DATA UNDER STUDY:
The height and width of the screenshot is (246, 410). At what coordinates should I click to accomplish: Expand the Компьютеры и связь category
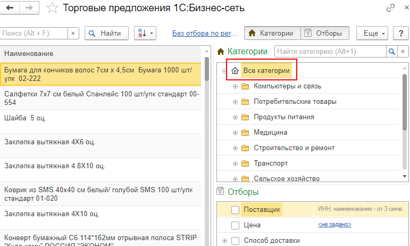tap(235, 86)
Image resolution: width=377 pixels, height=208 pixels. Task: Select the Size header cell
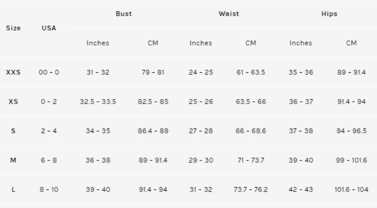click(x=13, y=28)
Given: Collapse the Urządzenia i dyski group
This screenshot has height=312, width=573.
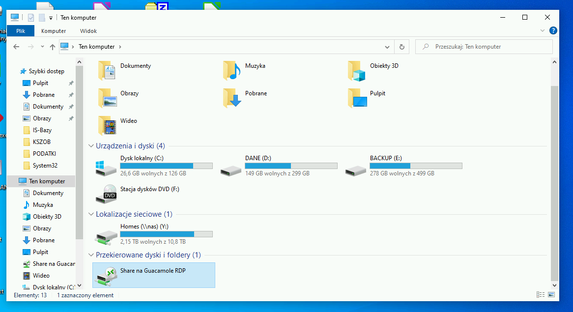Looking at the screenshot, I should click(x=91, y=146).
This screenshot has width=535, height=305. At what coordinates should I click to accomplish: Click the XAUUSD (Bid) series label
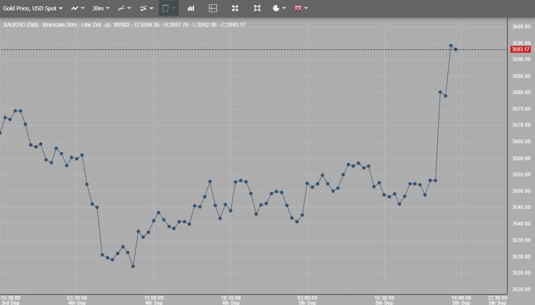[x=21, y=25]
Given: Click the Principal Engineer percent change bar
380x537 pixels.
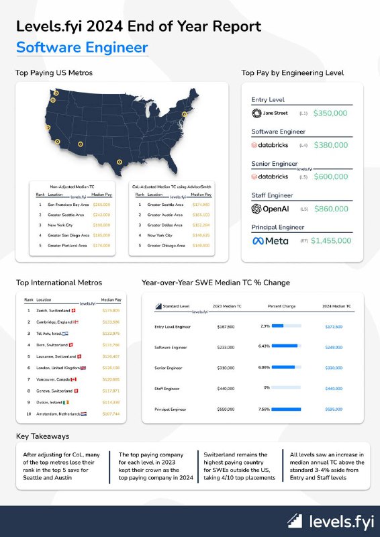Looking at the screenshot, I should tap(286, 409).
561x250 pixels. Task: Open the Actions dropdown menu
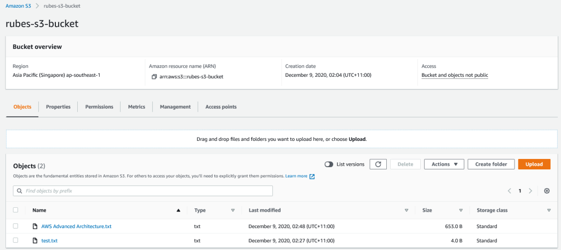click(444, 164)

* * *

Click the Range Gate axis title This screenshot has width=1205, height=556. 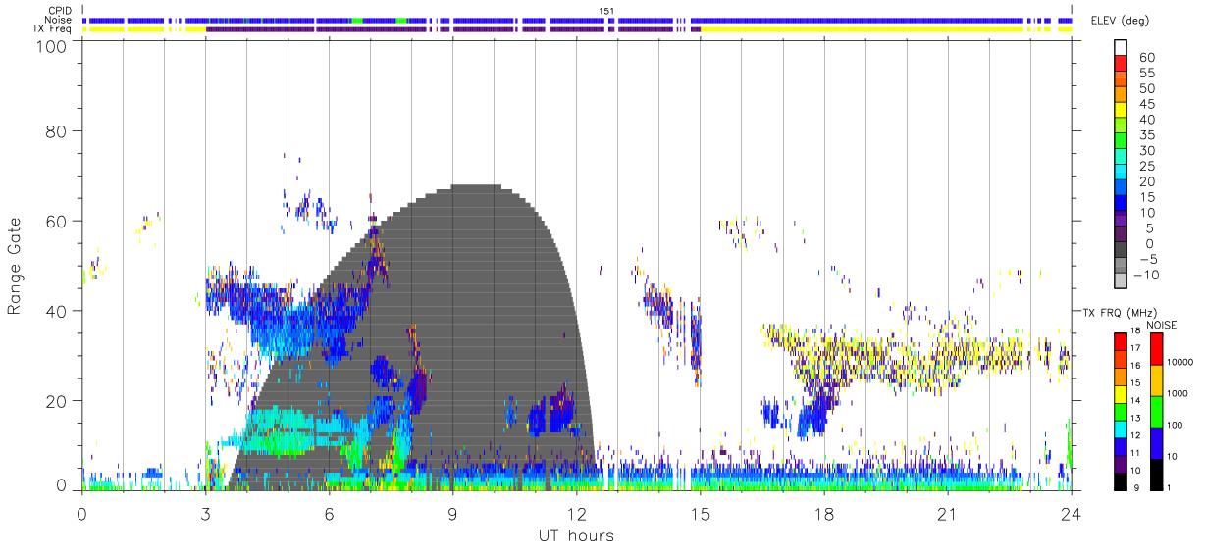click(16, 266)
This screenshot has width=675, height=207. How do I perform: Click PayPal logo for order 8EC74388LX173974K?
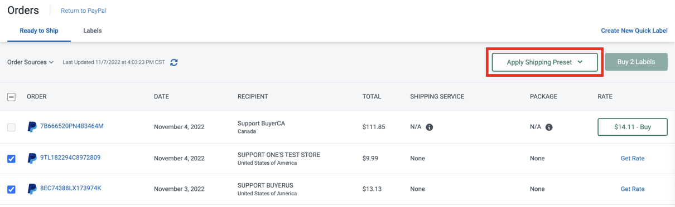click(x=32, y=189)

TASK DETAILS: Among the lines above, return those that hold the word "Given".

SOLVED PROBLEM:
Given: Collapse the Urządzenia i dyski group
Given: Click the Principal Engineer percent change bar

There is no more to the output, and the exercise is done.